Transcribe the passage of the red cedar forum thread between "Several years ago, I" and "Jerry (in Tucson)", inclusive.

Given text:

((

# Red Cedar - Purple Color



## HistoryPens (Apr 11, 2018)

I would like to make a pen out of some very beautiful cedar that a friend has given me, and was wondering if there is a way to protect the purple color deep in the wood? I know that it is natural oxidation and will react to UV light. Is there a UV protection finish or something that may work? I know this is a long shot, but really would like to keep the pretty color. Thank you for your help.

Reactions: EyeCandy! 4


----------



## Graybeard (Apr 12, 2018)

Since no one has replied I'll give you my 2 cents. Nothing is forever. Dark wood lightens and light wood darkens. UV will eventually get it. Keep it out of sunlight is the usual advice. Probably wrong but that's my story and I'm sticking to it.

Reactions: Thank You! 1 | Agree 3


----------



## Nubsnstubs (Apr 12, 2018)

Graybeard said:


> Since no one has replied I'll give you my 2 cents. Nothing is forever. *Dark wood lightens and light wood darkens.* UV will eventually get it. Keep it out of sunlight is the usual advice. Probably wrong but that's my story and I'm sticking to it.



I visited a woodturner in Lexington, Ky. a few years ago, and was impressed by all the "Alder" furniture he had made over the years. At least, that was my take on the wood until he politely informed me all his furniture was actually Walnut, harvested off his property. Up until that time, I had no idea that walnut would lighten with age.

Several years ago, I collected some type of South American Mesquite that had this beautiful purple color. It was still wet when turned to completion, and it stayed purple for months. Then it started to change colors. It still isn't even near the colors of our native Velvet Mesquite. .............. Jerry (in Tucson)

))

Listed records:
((

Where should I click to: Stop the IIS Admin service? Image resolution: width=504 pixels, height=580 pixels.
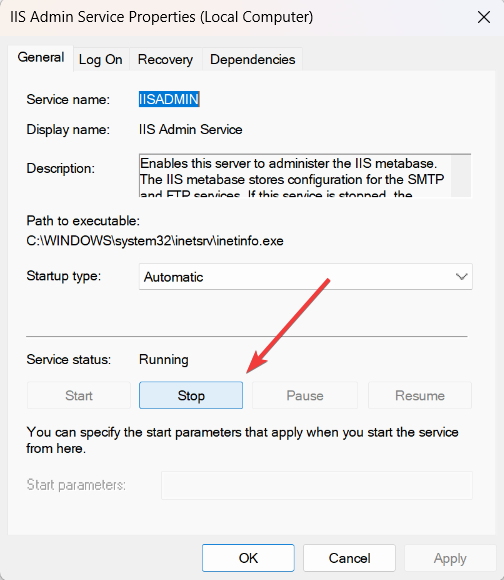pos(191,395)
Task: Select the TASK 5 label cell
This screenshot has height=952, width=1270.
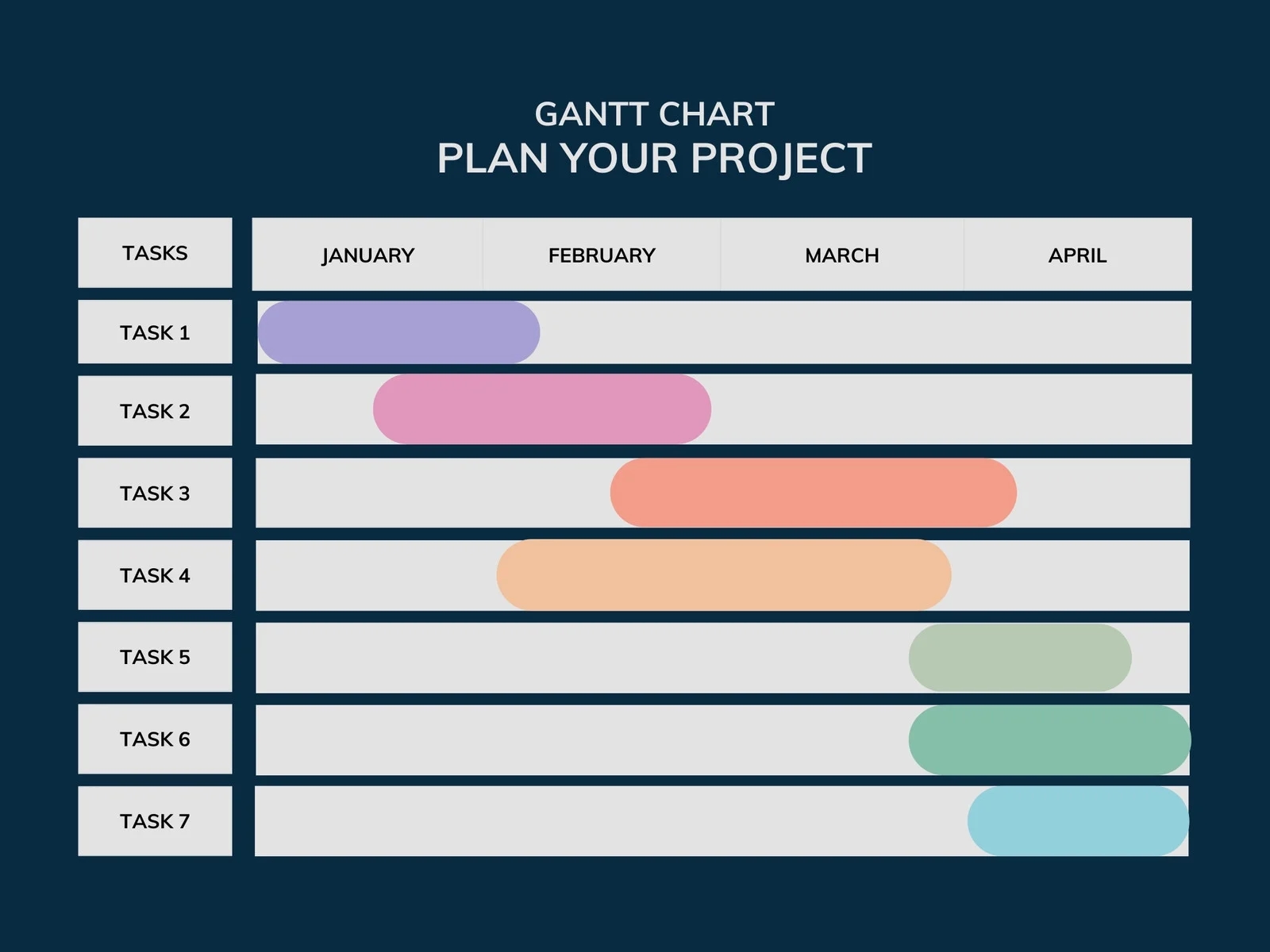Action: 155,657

))

The output:
Several years ago, I collected some type of South American Mesquite that had this beautiful purple color. It was still wet when turned to completion, and it stayed purple for months. Then it started to change colors. It still isn't even near the colors of our native Velvet Mesquite. .............. Jerry (in Tucson)